(Records from a dataset)
------
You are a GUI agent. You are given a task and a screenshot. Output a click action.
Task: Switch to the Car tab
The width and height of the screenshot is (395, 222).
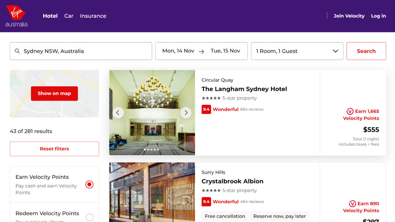69,16
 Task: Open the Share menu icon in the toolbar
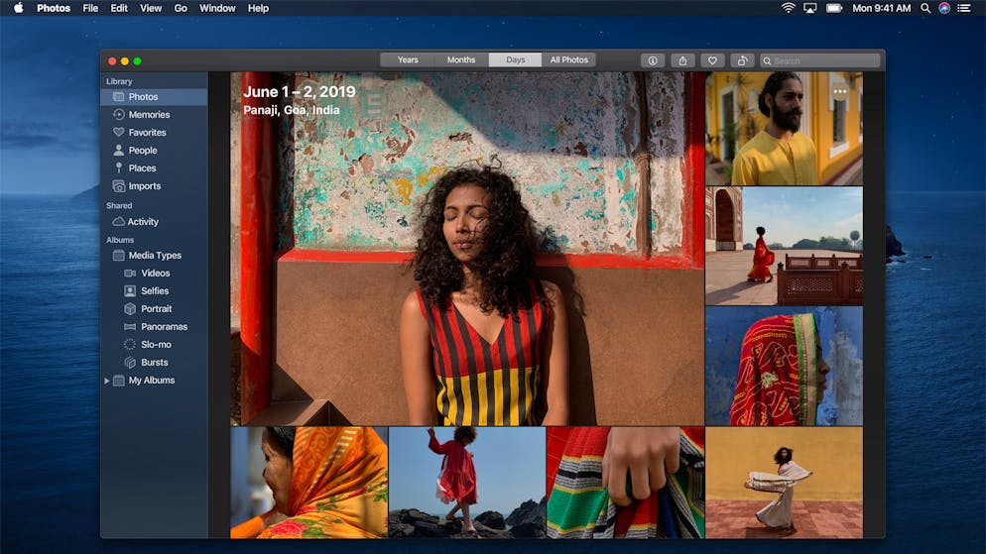point(682,60)
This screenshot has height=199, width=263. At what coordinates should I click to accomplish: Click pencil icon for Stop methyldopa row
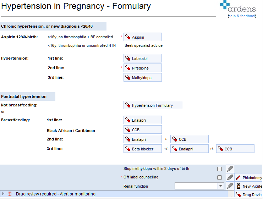(x=230, y=169)
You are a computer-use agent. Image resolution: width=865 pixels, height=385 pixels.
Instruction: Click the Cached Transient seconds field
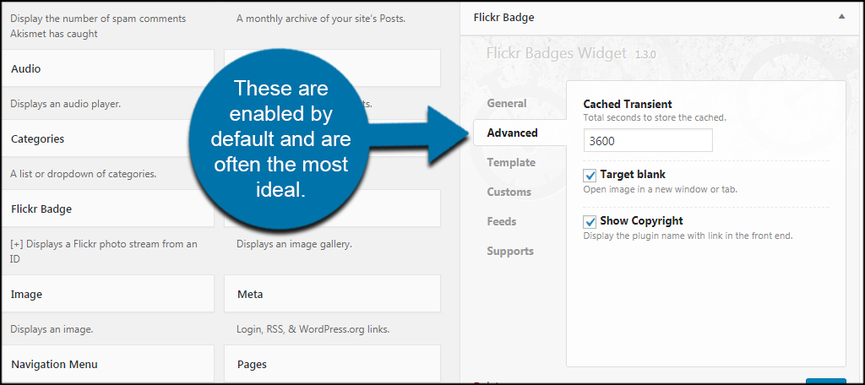648,141
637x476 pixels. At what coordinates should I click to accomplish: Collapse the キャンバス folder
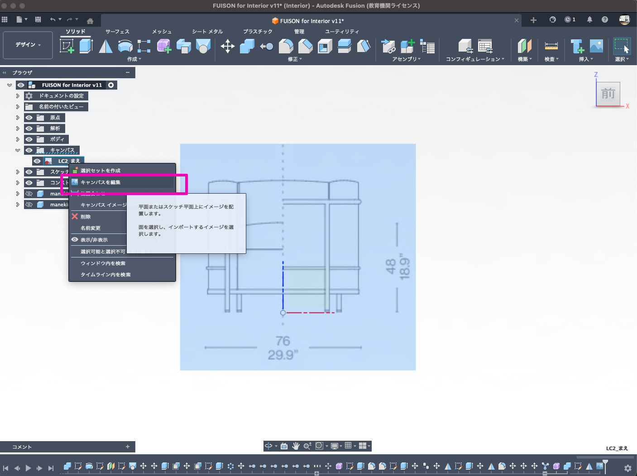click(x=18, y=150)
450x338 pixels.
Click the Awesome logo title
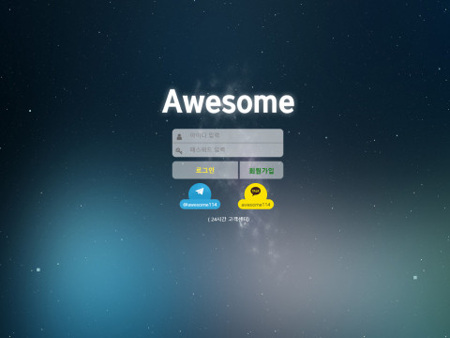point(228,101)
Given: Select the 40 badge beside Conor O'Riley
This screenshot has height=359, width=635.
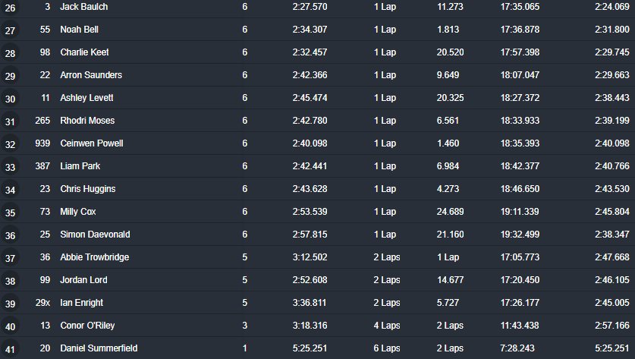Looking at the screenshot, I should pyautogui.click(x=10, y=326).
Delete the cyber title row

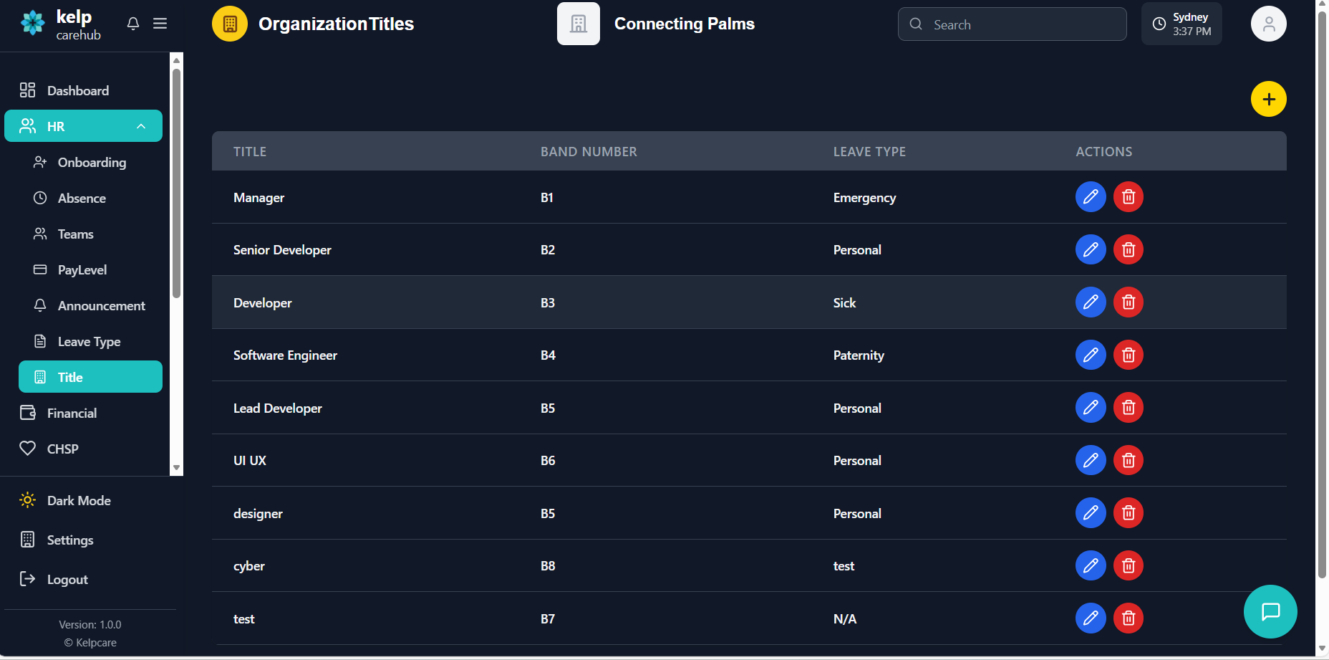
------
(Task goal) Produce the entries again, word for word, without any of their pictures.

(Answer section)
You are a GUI agent. You are given a task and a screenshot. Output a click action.
Task: Switch to the Car tab
The width and height of the screenshot is (395, 222).
69,16
 Task: Open the Share menu icon in the toolbar
point(682,60)
This screenshot has height=199, width=263. At what coordinates should I click to accomplish: Click pencil icon for Stop methyldopa row
(x=230, y=169)
You are a computer-use agent. Image resolution: width=865 pixels, height=385 pixels.
Instruction: Click the Cached Transient seconds field
648,141
637x476 pixels. At what coordinates should I click to accomplish: Collapse the キャンバス folder
click(x=18, y=150)
450x338 pixels.
Click the Awesome logo title
point(228,101)
Given: Select the 40 badge beside Conor O'Riley
This screenshot has height=359, width=635.
Looking at the screenshot, I should pyautogui.click(x=10, y=326).
Delete the cyber title row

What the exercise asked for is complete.